All Seven Licence Applicants Connected with HighLife Violate AGCO Rules – LPC

AGCO disqualifies 12 licence applicants for retail cannabis stores, including all seven from HighLife Cannabis Co.Twelve licence applicants of Ontario’s 25 retail cannabis licence lottery winners have been disqualified. The Alcohol and Gaming Commission of Ontario (AGCO) announced on August 30 that new lottery winners will replace those bumped from the list.

AGCO spokesperson Raymond Kahnert said that the reason the 12 applicants were disqualified was straightforward.

“There was a violation of our rules,” Kahnert told the Financial Post. “The applicants who violated 14(a) did not submit the necessary information needed to proceed. There’s nothing more to it than that.”

Rule 14(a) of the AGCO’s Cannabis Retail Store Allocation Lottery Rules describes the next steps for  lottery winners. Within five days of the lottery draw and AGCO notification, they must:

  • submit a letter of credit from a financial institution for the amount of $50,000
  • confirmation that they have a retail space from October 1, 2019
  • pay fees of $10,000

Kahnert did not go into detail as to which documentation lottery winners failed submit. However, it’s a fair assumption that licence applicants failed to submit anything.

How Did Things Go So Wrong? – LPC

It’s also a fair assumption that things went so very wrong to have half of the licence applicants drop out. On the other hand, it might also be an indication that the system is working. For example, Health Canada changed its cannabis licensing process to include only those who have proven they are ready to operate. Perhaps Ontario learned from the example. Instead of investing time and money vetting all licence applicants, they only check the winners.
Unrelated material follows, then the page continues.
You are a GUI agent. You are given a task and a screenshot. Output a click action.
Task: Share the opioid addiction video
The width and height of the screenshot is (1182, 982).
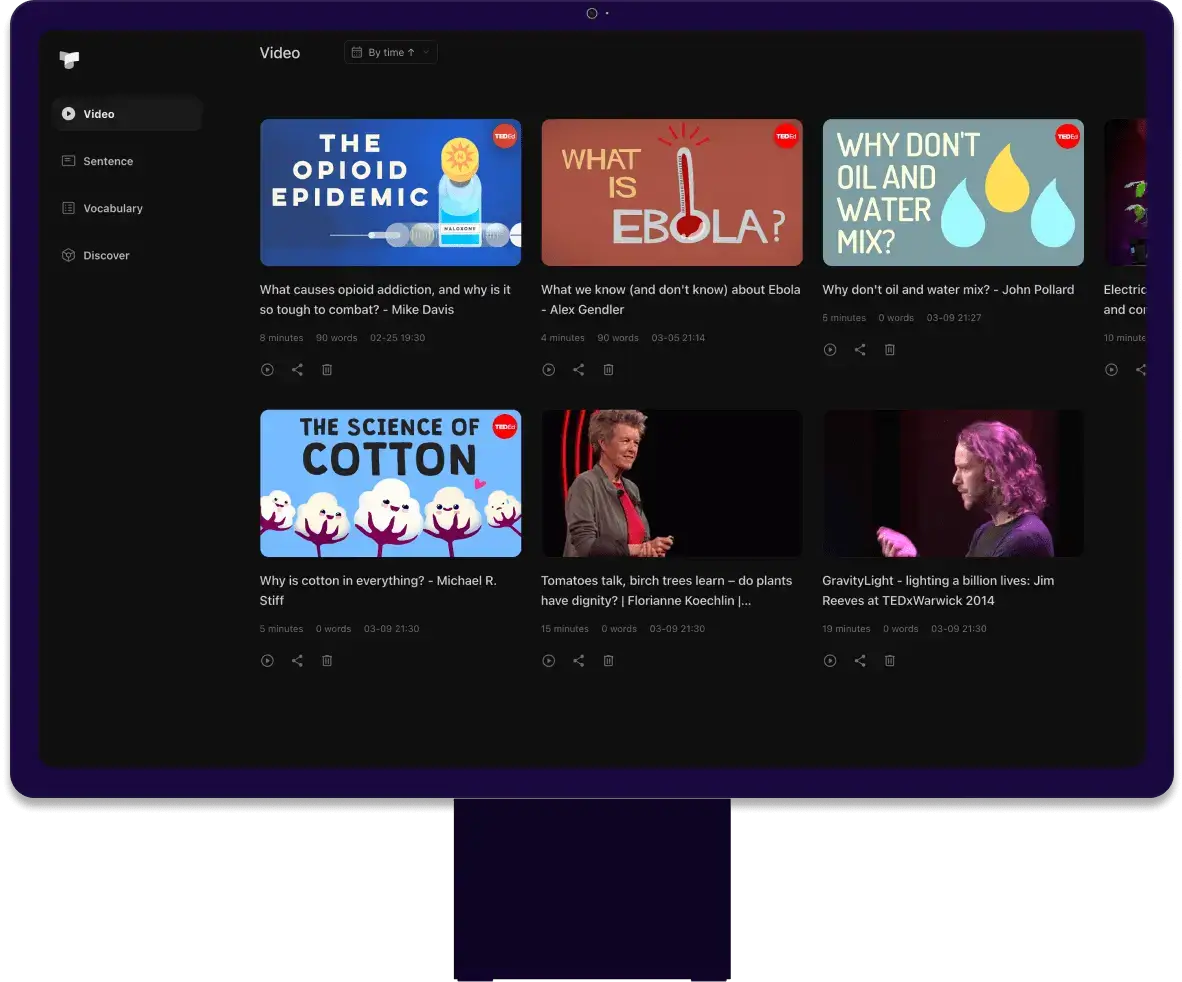tap(297, 370)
“Once they submit their licence application, the AGCO will then undertake a comprehensive eligibility review of the applicant and of any interested parties to the applicant,” Kahnert said.

However, things apparently went wrong for HighLife Cannabis Co. All seven of its licence applicants who won failed to submit their documents on time. HighLife made news with the revelation that it had multiple cannabis licence applications attached to its name. Over 100 people made 650 submissions for 14 retail locations.

“I think it’s obvious here that a number of landlords made arrangements with multiple applicants, and that’s why we ended up with many applications for a single address,” Kahnert said. It is totally within AGCO rules to have licence applicants listing the same address. But… “What we are concerned about and we will make sure of, is that every applicant controls their own store. So you can’t have a deal where another entity with a stake in the store will eventually end up controlling it. If that’s the case, we won’t grant them the licence to operate,” he said.